Наполеон I вырос в неверующей атмосфере XVIII столетия и в продолжение всей своей жизни так сильно был занят своими военными завоевательными планами, что не имел свободной минуты серьезно подумать о религиозных предметах, когда даже и представлялся к тому случай. При всем том он был слишком умен для того, чтоб сделаться атеистом. Все его намерения склонялись перед роком и, подобно своему племяннику, он верил в свою звезду. Наполеон знал, что религия составляет существенный элемент человеческой природы и есть самая прочная опора общественной нравственности и гражданского порядка. Во время своего похода в Египет он возил с собой Новый Завет и Коран под характеристическим названием «политика». Держась этой политической точки зрения, он восстановил во Франции римско-католическую Церковь, уничтожившую глупости революции, хотя и держал ее в руках светской власти, и обеспечил протестантам свободу совести и общественного богослужения.

Во время своего заключения на острове Святой Елены Наполеон имел самый удобный случай размыслить о непрочности своей карьеры, зависевшей единственно от завоеваний, о разбитых надеждах и о суетности всего земного. Он очень часто читал Библию. Граф де-Лас-Казас передает в своих мемуарах о Наполеоне (ч. 2, стр. 256, английского издания в Нью-Йорке) следующий факт, показывающий по меньшей мере уважение, какое он питал к евангельской нравственности: «император окончил свой разговор тем, что попросил моего сына принести ему Новый Завет и прочитал из него нагорную проповедь от начала до конца.

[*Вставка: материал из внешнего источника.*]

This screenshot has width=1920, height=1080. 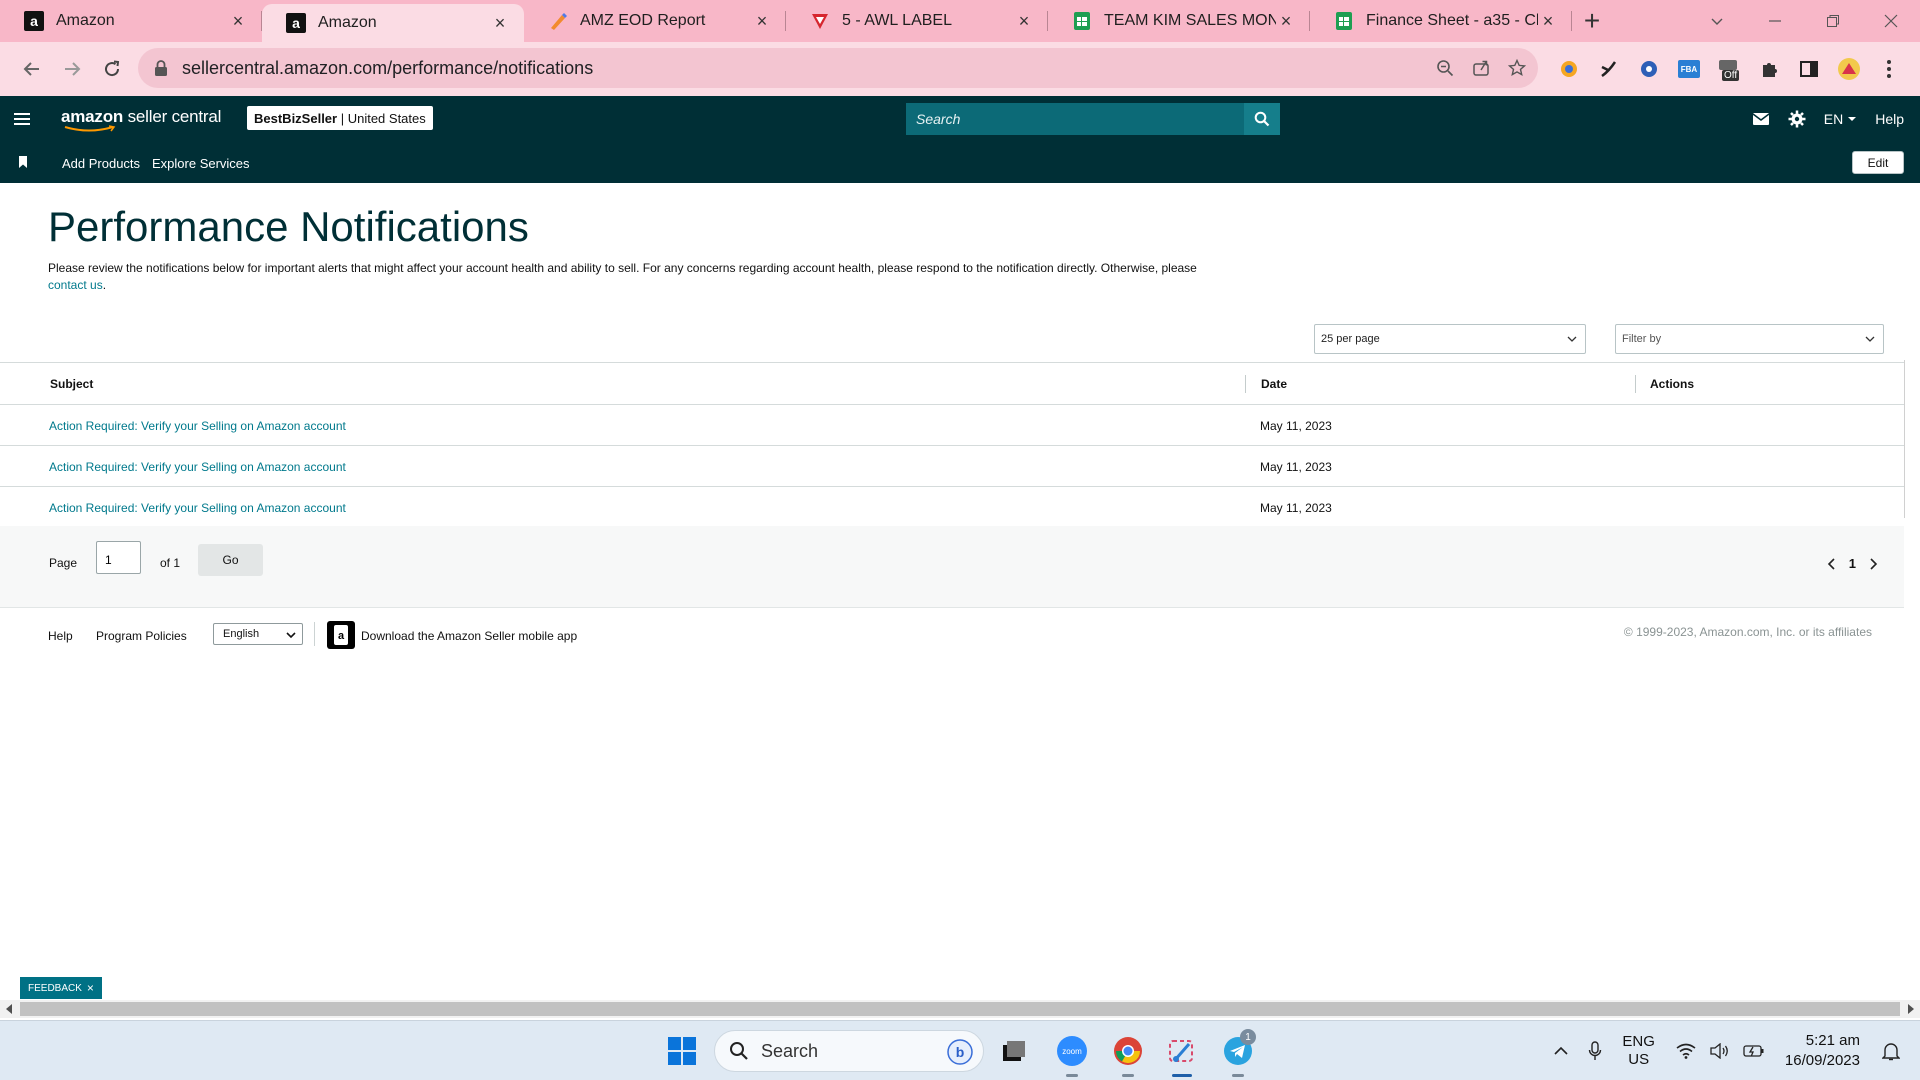 I want to click on footer-help-link: Help, so click(x=60, y=636).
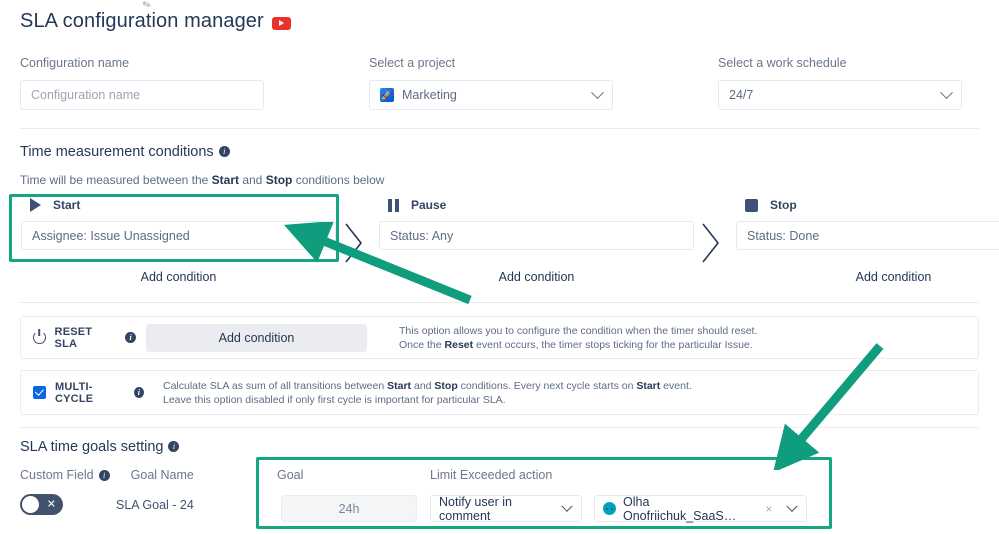  I want to click on pause-label: Pause, so click(429, 205).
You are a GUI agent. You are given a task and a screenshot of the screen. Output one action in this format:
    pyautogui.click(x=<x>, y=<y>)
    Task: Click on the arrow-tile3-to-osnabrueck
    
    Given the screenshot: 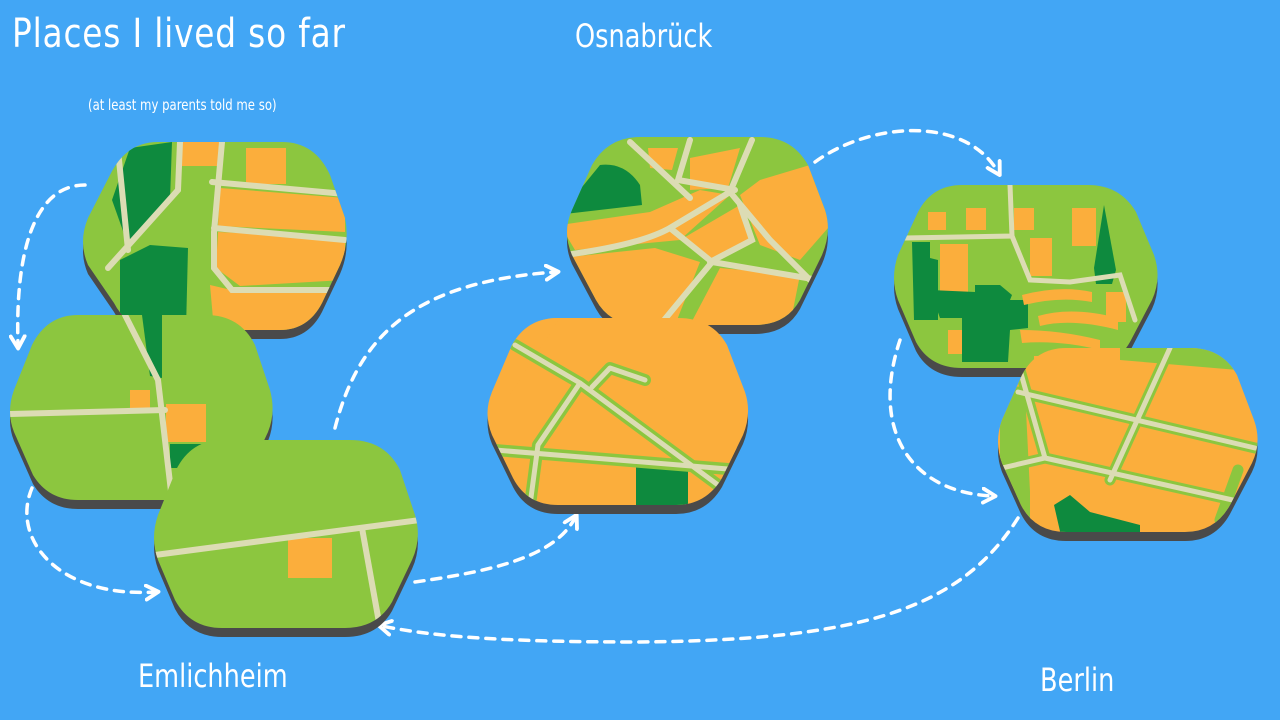 What is the action you would take?
    pyautogui.click(x=494, y=551)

Это чтение исполняло его величайшего удивления перед чистотой, возвышенностью и прелестью содержащихся в этой проповеди нравственных принципов, и все мы чувствовали то же самое». В своем завещании, сделанном за шесть лет до смерти (15 апреля 1815 г. на острове Святой Елены) Наполеон говорил: «я умираю в апостольской римско-католической религии, в недрах которой и родился с лишком пятьдесят лет тому назад». В 1819 г. он пригласил к себе двух итальянских священников (старого аббата Буонавита, духовника его матери на острове Эльбе и принцессы Паулины в Риме, и молодого аббата и вместе врача Финали). Он открыл им свое расположение и подчинение вере и дисциплине католической религии; каждое воскресенье слушал обедни, и наконец пред смертью принял Таинство Елеосвящения.